The eServer i5 595, designed and manufactured at IBM Rochester, can operate with as many as 64 processors at a time and contains four times the working power of the biggest model from the prior generation's, IBM said. It completes the upgrade of the iSeries to IBM's Power5 processors, the company said.
The machine will be built by current workers on existing assembly lines. The new production is not expected to expand the permanent work force at the local factory initially, IBM Rochester spokeswoman Lorie Luedke said.
The new machine will appeal to "enterprise"-size companies, those with more than 1,000 workers, which want to consolidate smaller servers into a single computer to save costs or which just need hefty horsepower, said Glen Paradise. He is the manager for new i5 products worldwide.
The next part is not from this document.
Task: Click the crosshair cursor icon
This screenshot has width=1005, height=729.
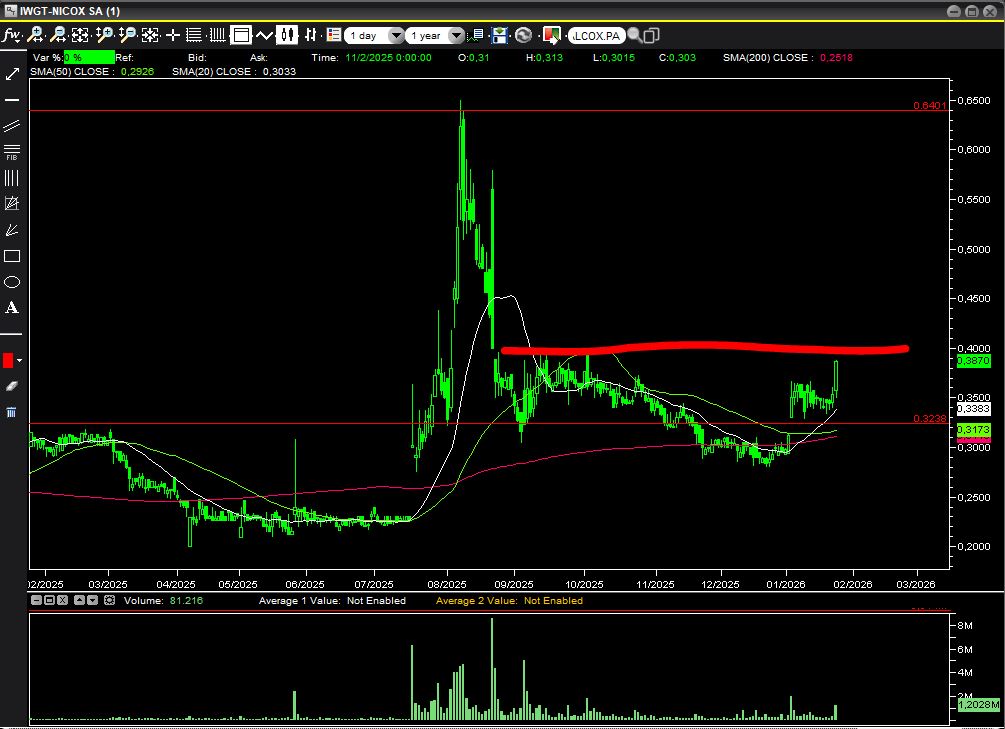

The most powerful models in the iSeries generally have appealed to banks, retailers, manufacturers and other companies with large volumes of transactions.
IBM has packaged many of its advanced technologies in the i5 595. It contains IBM's new Power5 processors, which were introduced in May. In processing capacity, the machine is comparable to some mainframe computers.
One key technology called "partitioning" allows the new eServer i5 595 to be split into as many as 254 parts, each with its own operating system and able to act like a separate machine.
"The opportunity for us is (current) iSeries customers who have deployed competitive Unix applications" on several other servers, such as those sold by Hewlett Packard or Sun Microsystems, Paradise said.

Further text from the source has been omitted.